Got two 2100’s this week.
Tried them with my Trustfire flames (protected and button-top) and nothing.
Put in an unprotected flat-top and bingo. For a while.

I’ve pulled them apart, cleaned everything and tightened everything up as suggested in other posts.
Although they seemed to work fine in the hand, once on my bike, they fail.

After stuffing around with them, it seems they run when either the head or tail-cap is loosened (unscrewed), but once tightened back up, they shut down.

Can anyone give me any guidance?

I have been having the same issue with mine. If anyone has any idea what is going on I to would like to know.

Is the reflector making contact with the Led electrical points? If so it’s causing a short, that would explain why it works loosening the head. Easy to fix.

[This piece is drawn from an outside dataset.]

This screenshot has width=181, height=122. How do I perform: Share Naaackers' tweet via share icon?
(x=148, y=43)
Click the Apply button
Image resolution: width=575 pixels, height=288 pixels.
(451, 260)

Most flashlights have an isolation disk over the lead, a piece of plastic that ensures no electrical connection is made to the reflector. See below:

Or the inside of the tailcap needs tightening. Have you tried removing the tailcap and making a connection from the south pole of the battery to the inside or exposed threads of the body? It should light up, and doing so will confirm if it’s a tail cap issue.

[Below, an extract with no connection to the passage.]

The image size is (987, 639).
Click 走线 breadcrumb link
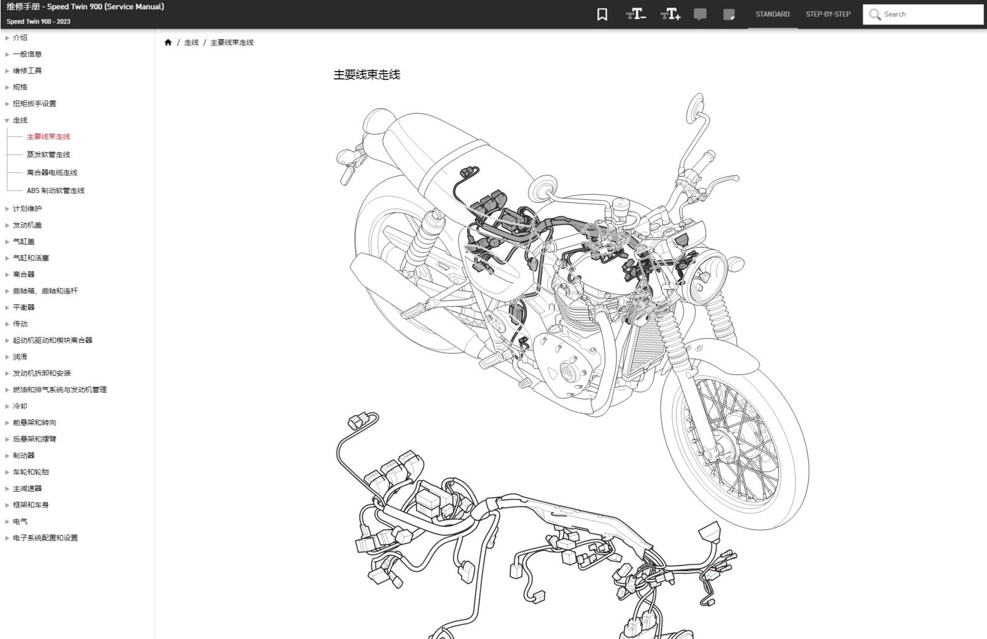(191, 42)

Pulled the pill out again. The isolation disk had been placed crookedly, so a connection would have been made when screwed down.
I removed it and replaced evenly, but still having issues.

It would seem the diameter of the opening of the reflector may be a bit small (and/or the emitter is not dead-centre on 1 of the torches).
It was 7mm. I drilled it out to 7.5mm and that seems to sit it on the isolation disk better and give slightly more clearance around the emitter.
The original opening was pretty messy. I made sure I filed the edges smooth, once drilled.
So far, so good.

Interested to hear if this was your problem scaru.

Many thanks for your advice wkJR

I noticed that the switch was giving issues, so I replaced it with a romisen G2 switch. Might want to check that

which brand 2100 and from where?

There are (at least) 2 UF-2100s, an UltraFire and a UniqueFire. I have the UniqueFire and the Romisen G2 switch AlexGT mentions above does not fit (outside diameter of threaded part is about 1mm too wide). That switch came from ShiningBeam for $1.35, at this link:

http://www.shiningbeam.com/servlet/the-93/Forward-Tactical-Click-Switch/Detail

AlexGT has stated the switch does work in the UltraFire UF-2100.

just given them a quick run on the bike - all seems good.
Mine are the UniqueFires’s and the problem would appear to have been as noted in my last post.
They will only work with my unprotected flat-top batts though - no go with the protected button tops.

next test is to give them a real rattle on the MTB.

Bugger - Just knocked one over on the desk - same problem back.
It’s definitely in the head end though - something is shorting when the head is screwed tight.

I have both and my uniquefires work fine with xtar 2600 and they are long.

I think that the length of the battery is putting pressure on the driver. Make sure the pill is nice and tight. Try using a shorter battery this should solve the problem.

I know it isn't the reflector shorting it out as I already checked that and I made sure everything was covered. Nor is it my batteries being to big as I use unprotected batteries in it so they are true 18650s.

I’ll guess that either the driver spring or the tailcap spring is too long.

When you screw the tailcap partway on it works. When you tighten the tailcap all the way the springs become fully compressed and mash on the driver. The spring in front may be shorting to the outter ring of the driver (- pad).

Solution: clip a turn off a spring and rebend the new first turn.

Also, look very closely at the driver minus connection to the flashlight body to make sure it has not been broken due to pressure.

I had problems with them on he bike because of changing modes. Yeah there are several models, and I think all have problems with changing modes whjile shapping.

Springs are too weak etc, and Uniquefire version doesnt have spring on the tailcap. I put big blob of solder on switch cap and i think I solved the issue. Rather annoying.

SOme others have spring in the tailcap but its pretty weak. SO when shaking longitudinally, modes change.

I found in both I could get some sideways movement if I gently held the spring and jiggled it in the pill.
Found a post elsewhere on BLF saying the brass ring that holds the spring base is pushed in.
Had a look through a loupe and there were a couple of gaps. Tapped the ring all round (lightly) with a screwdriver and rubber mallet.
Doesn’t jiggle now and both seem to be working ok again.

Just took them both for a quick 10 minute spin on a road bike (to the bottle-O :wink: ).
Both lights now seem stable.
As a bonus, put a protected button top trustfire flame in each, and they work!

Many thanks to all the posters for your input - I would have given up otherwise.